Thanks everyone for the tips - at least i know my roaster is sending me the freshest beans!!


----------



## jlarkin (Apr 26, 2015)

I know it's pretty much answered but if I were you I'd just try to experiment a little. I'm not sure you need to open the bag, just try leaving it a couple more days before your first shots with it - that might do the trick with no need to move the beans to another container (unless you already have one).


----------



## christos_geo (Feb 9, 2016)

What Ceado model do you have? Asking as when I use mine (E37S) I would get the same super fast flowing shot for the first few, but it's not due to the beans being too fresh, assuming they have been rested for at least 5 days. Instead this happens if you let the Ceado run until it's completely empty and then add your new batch of beans to the hopper. This effect is exacerbated if you decide to clean the grind path and clump crusher flap before your new batch! It really doesn't like single dosing and shot flow is significantly affected when the hopper is running low. I tend to top up with fresh beans of the same origin or different beans before the old ones run out and just purge more. I never really use anything darker than medium roast so I don't tend to get too much oil residue that would necessitate cleaning burrs on a weekly basis. I would do it once a month knowing that the first 50g that go through it will be used as compost...


----------



## lake_m (Feb 4, 2017)

christos_geo said:


> What Ceado model do you have? Asking as when I use mine (E37S) I would get the same super fast flowing shot for the first few, but it's not due to the beans being too fresh, assuming they have been rested for at least 5 days. Instead this happens if you let the Ceado run until it's completely empty and then add your new batch of beans to the hopper. This effect is exacerbated if you decide to clean the grind path and clump crusher flap before your new batch! It really doesn't like single dosing and shot flow is significantly affected when the hopper is running low. I tend to top up with fresh beans of the same origin or different beans before the old ones run out and just purge more. I never really use anything darker than medium roast so I don't tend to get too much oil residue that would necessitate cleaning burrs on a weekly basis. I would do it once a month knowing that the first 50g that go through it will be used as compost...

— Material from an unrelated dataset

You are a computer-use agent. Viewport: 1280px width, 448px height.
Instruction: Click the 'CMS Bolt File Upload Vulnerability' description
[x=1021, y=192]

The E37s is at the top of my short list for a future upgrade. That is interesting to know. Thanks.


----------



## christos_geo (Feb 9, 2016)

lake_m said:


> The E37s is at the top of my short list for a future upgrade. That is interesting to know. Thanks.

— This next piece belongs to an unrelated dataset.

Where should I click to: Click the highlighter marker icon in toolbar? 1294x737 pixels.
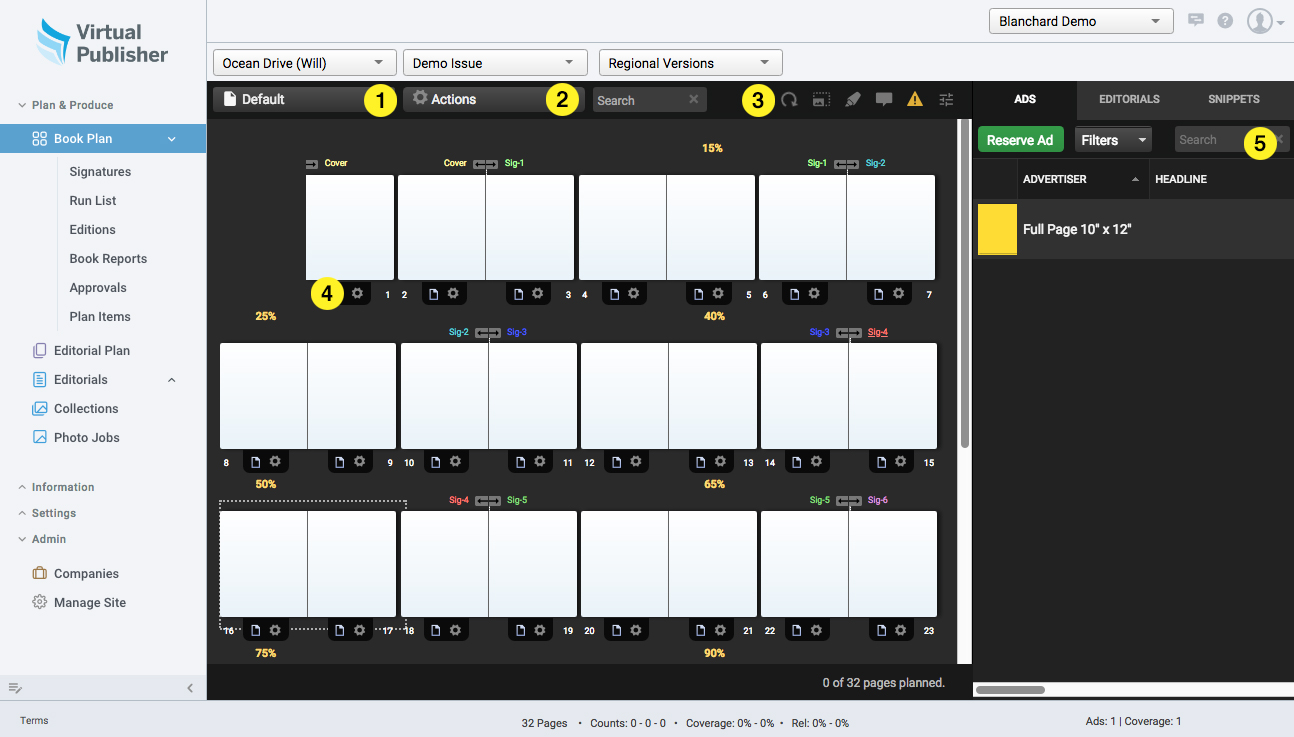coord(852,99)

Don't get me wrong, it's excellent as long as you use it as the manufacturer intended. It's not supposed to be used for single dosing and don't forget it is a commercial level grinder. I think people have had success with a perpsex tube and a weight on top of it if you only want to load 3-4 shots' worth! You're welcome to come round and try it out if you are London based


----------



## Wombat (Nov 12, 2013)

Just saw your reply as, for some reason, I'm not getting alerts on my phone!

That is very good to know, as i just put in a batch that the roaster assures me have been resting over the weekend and it's made a terrible mess of my worktop. Last week i tried a new blend and paid £8 for 250g and blew through about half trying to dial in the grinder. Suddenly it all makes sense...

I wonder what, mechanically, makes this happen with the E37s?


----------